- [TASK DIRECTIONS]: Reproduce every line of the records below word for word, leaving the pictures out.

(Dataset entries)
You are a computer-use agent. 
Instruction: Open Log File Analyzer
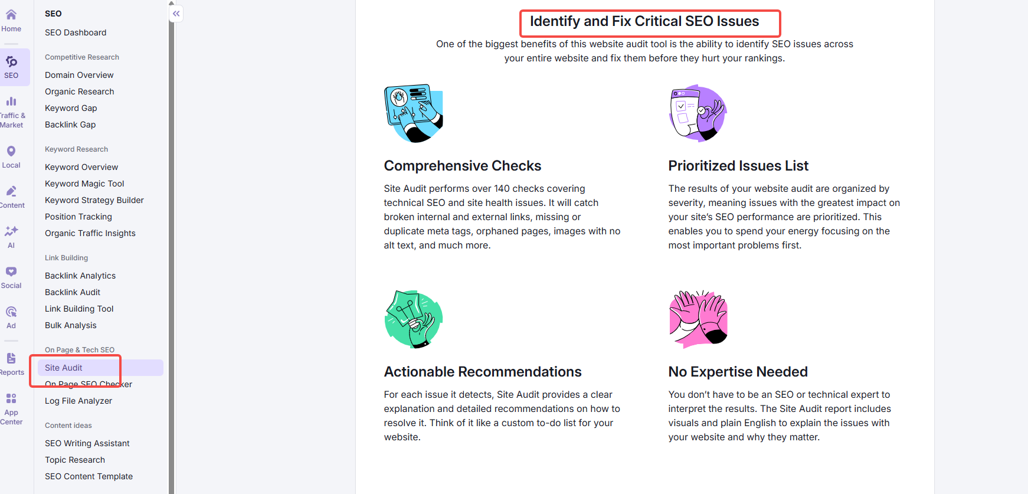(78, 401)
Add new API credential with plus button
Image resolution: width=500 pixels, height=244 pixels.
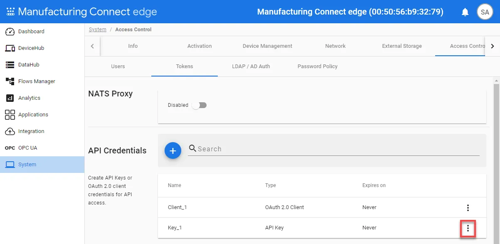pyautogui.click(x=173, y=150)
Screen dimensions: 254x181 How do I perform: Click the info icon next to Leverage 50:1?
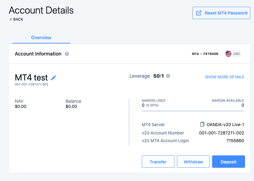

- [ANSWER TO THIS TASK]:
You are a computer-use agent. 
Instruction: Open Log File Analyzer
(78, 401)
Add new API credential with plus button
Image resolution: width=500 pixels, height=244 pixels.
pyautogui.click(x=173, y=150)
Screen dimensions: 254x181 How do I perform: Click the info icon next to Leverage 50:1?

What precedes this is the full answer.